Anlässlich des Jahreswechsels vor wenigen Tagen gab es überall in den Medien Jahresrückblicke. Alles, was im Jahr 2020 passiert ist, wurde nochmal durchgekaut: Die negativen, wie auch positiven Momente der letzten zwölf Monate. Aber wie steht es eigentlich mit einem Rückblick der letzten paar tausend Jahre? Über alles, was durch Menschenhand irgendwie schief gelaufen ist? Auf die Idee ist wohl noch niemand so richtig gekommen – mit Ausnahme von Tom Phillips, einem britischen Journalisten, der sich dieser Aufgabe annahm und das Buch Humans – A Brief History of How We F*cked It All Up (dt.: Eine kurze Geschichte darüber, wie wir alles verkackt haben) verfasste.

Inhalt

Man könnte meinen, 304 Seiten über das menschliche Versagen im Zeitrahmen unserer Existenz könnte unter Umständen etwas … deprimierend sein. Das wäre es wahrscheinlich auch tatsächlich, wenn Phillips das Buch nicht mit einer kräftigen Portion Humor geschrieben hätte. In Humans – A Brief History of How We F*cked It All Up werden sämtliche auf realen Ereignissen beruhende Geschichten auf ironische, aber seriöse Weise dargelegt und in geschichtlichen Kontext gebracht.

========================================================================

= Aufgaben zur Übung =
**a.** Gib aus dem Textabschnitt die Stelle von „Man könnte meinen, 304“ bis „geschichtlichen Kontext gebracht.“ wortgetreu aus.
**b.** Prüfe anhand des Textabschnitts, ob die folgenden Aussagen zutreffen, und belege jede Antwort mit einem wörtlichen Zitat: (i) Das Buch hat 304 Seiten. (ii) Tom Phillips ist ein amerikanischer Journalist. (iii) Die Geschichten im Buch sind frei erfunden.

Datensätze zum Auffinden von Wörtern und Elementen
========================================================================

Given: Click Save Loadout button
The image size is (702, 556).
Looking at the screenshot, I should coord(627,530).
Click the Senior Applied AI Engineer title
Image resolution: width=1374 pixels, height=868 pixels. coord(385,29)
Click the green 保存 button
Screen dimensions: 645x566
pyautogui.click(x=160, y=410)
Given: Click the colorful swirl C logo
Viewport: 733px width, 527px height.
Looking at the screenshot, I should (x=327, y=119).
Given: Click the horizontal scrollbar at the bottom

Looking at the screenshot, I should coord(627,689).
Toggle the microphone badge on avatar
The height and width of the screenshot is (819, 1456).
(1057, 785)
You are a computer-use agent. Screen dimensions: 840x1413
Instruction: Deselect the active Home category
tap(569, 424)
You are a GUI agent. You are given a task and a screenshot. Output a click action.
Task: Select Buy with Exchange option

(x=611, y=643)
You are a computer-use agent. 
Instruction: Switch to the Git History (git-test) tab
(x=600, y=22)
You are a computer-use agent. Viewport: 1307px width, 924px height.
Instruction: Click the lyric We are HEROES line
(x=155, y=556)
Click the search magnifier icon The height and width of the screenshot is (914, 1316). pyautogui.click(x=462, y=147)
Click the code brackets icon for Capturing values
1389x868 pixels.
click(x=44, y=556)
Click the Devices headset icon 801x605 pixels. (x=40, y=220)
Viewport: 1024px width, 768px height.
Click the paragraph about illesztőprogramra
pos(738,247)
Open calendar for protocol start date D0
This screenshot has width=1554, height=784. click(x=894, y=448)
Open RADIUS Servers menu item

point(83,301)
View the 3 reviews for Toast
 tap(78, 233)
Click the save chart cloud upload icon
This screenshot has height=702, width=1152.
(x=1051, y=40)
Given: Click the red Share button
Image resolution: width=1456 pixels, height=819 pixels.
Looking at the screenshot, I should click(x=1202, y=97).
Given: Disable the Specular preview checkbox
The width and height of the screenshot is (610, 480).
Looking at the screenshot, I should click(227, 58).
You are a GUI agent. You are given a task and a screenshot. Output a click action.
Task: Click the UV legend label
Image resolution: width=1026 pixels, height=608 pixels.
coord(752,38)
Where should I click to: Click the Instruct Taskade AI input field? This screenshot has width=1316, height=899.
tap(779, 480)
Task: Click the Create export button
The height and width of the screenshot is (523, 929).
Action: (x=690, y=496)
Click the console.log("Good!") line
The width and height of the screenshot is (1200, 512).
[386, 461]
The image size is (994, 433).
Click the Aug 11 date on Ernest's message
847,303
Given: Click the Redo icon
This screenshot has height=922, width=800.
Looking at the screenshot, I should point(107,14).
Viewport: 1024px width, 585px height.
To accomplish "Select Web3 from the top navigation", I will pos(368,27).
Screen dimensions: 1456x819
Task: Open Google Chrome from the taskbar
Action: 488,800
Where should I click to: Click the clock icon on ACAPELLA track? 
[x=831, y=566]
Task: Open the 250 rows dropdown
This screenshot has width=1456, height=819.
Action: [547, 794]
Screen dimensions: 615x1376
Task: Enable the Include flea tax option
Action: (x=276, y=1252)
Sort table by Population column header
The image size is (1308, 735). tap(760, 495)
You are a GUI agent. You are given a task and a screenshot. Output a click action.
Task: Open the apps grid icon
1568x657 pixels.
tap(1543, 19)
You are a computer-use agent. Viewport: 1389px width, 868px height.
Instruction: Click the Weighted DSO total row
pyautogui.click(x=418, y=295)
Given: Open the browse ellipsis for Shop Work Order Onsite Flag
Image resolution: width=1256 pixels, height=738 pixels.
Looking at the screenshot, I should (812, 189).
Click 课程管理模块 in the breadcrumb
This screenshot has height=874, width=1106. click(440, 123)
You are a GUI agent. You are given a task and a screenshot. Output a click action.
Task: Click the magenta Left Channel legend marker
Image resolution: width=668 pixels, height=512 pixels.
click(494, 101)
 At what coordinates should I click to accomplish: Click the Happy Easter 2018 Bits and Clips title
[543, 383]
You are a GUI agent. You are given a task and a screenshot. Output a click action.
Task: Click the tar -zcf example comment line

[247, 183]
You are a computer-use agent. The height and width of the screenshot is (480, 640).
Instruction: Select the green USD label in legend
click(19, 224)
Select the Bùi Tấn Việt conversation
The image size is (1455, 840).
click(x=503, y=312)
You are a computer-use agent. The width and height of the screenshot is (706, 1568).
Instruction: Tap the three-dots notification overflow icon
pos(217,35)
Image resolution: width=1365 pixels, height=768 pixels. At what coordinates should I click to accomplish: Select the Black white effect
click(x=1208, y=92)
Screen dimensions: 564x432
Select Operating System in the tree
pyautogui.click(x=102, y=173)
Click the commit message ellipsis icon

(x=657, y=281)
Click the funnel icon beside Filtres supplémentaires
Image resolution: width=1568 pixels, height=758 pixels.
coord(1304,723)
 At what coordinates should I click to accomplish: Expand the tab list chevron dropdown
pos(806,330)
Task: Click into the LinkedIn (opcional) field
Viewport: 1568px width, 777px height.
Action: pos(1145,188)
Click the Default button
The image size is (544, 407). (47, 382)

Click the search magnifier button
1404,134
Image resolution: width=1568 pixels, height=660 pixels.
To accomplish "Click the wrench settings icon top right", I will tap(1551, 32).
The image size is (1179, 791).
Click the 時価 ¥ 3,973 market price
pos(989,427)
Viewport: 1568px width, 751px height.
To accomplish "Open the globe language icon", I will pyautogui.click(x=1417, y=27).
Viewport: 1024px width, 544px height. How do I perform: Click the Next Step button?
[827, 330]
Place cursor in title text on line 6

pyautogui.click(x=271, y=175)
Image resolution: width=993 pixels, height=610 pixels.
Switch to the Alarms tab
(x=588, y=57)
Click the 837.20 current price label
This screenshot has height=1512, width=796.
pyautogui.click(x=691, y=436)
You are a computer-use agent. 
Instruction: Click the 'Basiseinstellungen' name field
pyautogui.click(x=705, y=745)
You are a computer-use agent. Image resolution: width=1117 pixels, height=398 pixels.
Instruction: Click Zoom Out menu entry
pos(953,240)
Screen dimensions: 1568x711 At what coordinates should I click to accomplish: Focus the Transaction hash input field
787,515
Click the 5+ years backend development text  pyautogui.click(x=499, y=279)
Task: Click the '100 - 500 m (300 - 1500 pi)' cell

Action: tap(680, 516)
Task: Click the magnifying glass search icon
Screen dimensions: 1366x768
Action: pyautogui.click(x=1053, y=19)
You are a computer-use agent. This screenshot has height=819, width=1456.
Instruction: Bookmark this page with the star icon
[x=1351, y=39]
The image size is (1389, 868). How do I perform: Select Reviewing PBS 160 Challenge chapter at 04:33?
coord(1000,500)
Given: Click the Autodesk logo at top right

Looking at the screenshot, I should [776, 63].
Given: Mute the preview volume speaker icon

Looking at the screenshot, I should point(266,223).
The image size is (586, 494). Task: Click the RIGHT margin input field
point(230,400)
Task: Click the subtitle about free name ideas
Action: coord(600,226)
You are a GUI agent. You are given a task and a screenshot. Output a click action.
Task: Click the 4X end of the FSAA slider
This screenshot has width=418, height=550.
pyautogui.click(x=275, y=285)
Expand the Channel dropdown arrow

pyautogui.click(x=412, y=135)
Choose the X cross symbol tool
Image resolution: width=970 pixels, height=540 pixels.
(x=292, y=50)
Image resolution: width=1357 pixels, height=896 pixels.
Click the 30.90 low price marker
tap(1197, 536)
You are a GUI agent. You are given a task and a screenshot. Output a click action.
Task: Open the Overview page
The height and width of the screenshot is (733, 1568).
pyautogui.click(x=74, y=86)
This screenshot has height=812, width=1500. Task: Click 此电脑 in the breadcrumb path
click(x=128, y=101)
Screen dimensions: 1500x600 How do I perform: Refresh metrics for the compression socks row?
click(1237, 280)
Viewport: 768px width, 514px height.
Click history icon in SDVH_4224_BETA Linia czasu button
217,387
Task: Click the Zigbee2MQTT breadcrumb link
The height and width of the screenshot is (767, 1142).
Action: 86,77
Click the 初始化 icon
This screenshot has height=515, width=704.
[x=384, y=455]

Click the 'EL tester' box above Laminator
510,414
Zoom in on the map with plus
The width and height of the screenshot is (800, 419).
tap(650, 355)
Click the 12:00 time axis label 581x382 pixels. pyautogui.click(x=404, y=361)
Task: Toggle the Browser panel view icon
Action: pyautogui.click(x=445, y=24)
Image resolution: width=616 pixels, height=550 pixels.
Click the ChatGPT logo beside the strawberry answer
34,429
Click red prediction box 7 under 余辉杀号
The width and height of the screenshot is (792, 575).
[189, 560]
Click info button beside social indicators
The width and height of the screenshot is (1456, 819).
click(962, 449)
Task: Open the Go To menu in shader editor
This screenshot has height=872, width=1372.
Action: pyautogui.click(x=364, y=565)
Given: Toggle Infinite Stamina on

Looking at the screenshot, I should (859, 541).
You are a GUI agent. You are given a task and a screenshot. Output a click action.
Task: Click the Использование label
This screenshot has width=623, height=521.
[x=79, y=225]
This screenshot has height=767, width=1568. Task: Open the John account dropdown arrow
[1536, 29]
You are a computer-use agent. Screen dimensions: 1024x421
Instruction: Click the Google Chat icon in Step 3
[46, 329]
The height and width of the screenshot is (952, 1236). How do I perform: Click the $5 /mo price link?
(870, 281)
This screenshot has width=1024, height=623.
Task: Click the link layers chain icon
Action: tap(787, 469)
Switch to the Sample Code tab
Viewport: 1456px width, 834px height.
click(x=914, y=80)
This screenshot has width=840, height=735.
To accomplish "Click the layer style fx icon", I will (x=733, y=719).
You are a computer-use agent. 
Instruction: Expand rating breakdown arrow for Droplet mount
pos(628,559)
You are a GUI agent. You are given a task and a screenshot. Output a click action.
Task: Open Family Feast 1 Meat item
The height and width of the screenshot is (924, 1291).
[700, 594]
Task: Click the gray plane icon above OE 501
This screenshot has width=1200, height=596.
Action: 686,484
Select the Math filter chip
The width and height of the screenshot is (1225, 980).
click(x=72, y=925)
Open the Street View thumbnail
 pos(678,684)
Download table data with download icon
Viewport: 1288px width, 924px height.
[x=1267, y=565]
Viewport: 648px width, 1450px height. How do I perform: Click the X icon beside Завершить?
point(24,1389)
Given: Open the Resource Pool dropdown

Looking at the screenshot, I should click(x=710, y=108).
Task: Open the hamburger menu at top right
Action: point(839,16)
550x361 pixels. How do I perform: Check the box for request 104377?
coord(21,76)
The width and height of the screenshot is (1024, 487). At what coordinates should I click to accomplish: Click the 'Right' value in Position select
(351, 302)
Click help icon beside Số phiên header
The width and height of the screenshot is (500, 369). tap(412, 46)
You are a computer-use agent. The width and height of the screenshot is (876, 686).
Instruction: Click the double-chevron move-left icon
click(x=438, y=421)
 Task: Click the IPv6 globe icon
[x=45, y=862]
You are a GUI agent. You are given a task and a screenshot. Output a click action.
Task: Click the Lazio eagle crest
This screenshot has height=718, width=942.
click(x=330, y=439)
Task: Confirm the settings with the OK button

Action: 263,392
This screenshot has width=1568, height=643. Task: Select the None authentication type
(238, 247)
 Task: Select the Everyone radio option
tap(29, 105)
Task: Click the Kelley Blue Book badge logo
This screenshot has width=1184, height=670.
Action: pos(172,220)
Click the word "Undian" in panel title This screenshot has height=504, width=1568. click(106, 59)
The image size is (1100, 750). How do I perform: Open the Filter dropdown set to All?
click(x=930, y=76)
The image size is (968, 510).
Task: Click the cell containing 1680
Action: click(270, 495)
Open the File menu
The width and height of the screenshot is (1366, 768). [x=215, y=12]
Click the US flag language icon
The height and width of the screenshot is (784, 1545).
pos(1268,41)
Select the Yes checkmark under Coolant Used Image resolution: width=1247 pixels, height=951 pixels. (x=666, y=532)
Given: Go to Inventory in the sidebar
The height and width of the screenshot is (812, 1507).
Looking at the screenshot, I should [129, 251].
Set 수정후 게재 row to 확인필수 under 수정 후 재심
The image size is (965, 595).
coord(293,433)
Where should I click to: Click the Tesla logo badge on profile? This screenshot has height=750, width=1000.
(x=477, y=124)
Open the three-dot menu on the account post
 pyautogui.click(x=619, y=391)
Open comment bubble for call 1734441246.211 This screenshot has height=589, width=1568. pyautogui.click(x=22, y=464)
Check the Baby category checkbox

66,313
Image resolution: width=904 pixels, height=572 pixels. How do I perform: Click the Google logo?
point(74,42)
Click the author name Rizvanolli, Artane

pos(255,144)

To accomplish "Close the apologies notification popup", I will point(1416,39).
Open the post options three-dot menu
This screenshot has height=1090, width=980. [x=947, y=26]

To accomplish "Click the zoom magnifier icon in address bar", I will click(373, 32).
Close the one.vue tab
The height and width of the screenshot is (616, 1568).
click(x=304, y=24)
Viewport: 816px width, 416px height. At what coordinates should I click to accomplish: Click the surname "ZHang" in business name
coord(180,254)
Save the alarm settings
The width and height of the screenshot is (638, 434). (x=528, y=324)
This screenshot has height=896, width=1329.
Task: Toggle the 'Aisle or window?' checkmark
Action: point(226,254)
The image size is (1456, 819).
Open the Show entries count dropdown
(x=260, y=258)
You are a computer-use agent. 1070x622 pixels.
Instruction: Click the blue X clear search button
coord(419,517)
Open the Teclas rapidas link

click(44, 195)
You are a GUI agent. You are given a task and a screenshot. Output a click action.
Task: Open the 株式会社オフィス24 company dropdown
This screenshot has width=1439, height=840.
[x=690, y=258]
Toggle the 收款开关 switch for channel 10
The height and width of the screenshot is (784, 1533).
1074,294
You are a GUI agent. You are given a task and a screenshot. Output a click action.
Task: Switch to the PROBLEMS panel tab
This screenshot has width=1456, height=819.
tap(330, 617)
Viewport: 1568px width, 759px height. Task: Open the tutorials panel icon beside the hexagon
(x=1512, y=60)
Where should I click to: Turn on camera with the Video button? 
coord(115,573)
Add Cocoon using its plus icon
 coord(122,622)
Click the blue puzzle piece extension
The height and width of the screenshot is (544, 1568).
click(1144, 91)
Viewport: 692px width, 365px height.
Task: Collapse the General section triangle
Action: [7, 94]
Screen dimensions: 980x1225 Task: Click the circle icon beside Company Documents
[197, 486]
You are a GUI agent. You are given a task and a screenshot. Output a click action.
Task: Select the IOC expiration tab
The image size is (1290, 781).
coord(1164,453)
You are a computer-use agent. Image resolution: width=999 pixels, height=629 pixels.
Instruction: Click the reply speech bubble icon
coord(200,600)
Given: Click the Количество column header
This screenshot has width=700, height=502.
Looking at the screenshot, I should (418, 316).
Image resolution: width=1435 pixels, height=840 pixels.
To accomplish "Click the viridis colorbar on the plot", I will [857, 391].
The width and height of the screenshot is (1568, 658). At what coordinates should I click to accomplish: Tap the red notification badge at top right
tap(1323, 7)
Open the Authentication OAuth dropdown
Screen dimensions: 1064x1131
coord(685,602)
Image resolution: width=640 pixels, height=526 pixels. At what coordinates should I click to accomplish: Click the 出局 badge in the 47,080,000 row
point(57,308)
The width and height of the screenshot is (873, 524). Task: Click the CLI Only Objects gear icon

========================================================================

= Lösungen =
**a.**
Man könnte meinen, 304 Seiten über das menschliche Versagen im Zeitrahmen unserer Existenz könnte unter Umständen etwas … deprimierend sein. Das wäre es wahrscheinlich auch tatsächlich, wenn Phillips das Buch nicht mit einer kräftigen Portion Humor geschrieben hätte. In Humans – A Brief History of How We F*cked It All Up werden sämtliche auf realen Ereignissen beruhende Geschichten auf ironische, aber seriöse Weise dargelegt und in geschichtlichen Kontext gebracht.

**b.**
(i) Ja: „304 Seiten über das menschliche Versagen“
(ii) Nein: „einem britischen Journalisten“
(iii) Nein: „sämtliche auf realen Ereignissen beruhende Geschichten“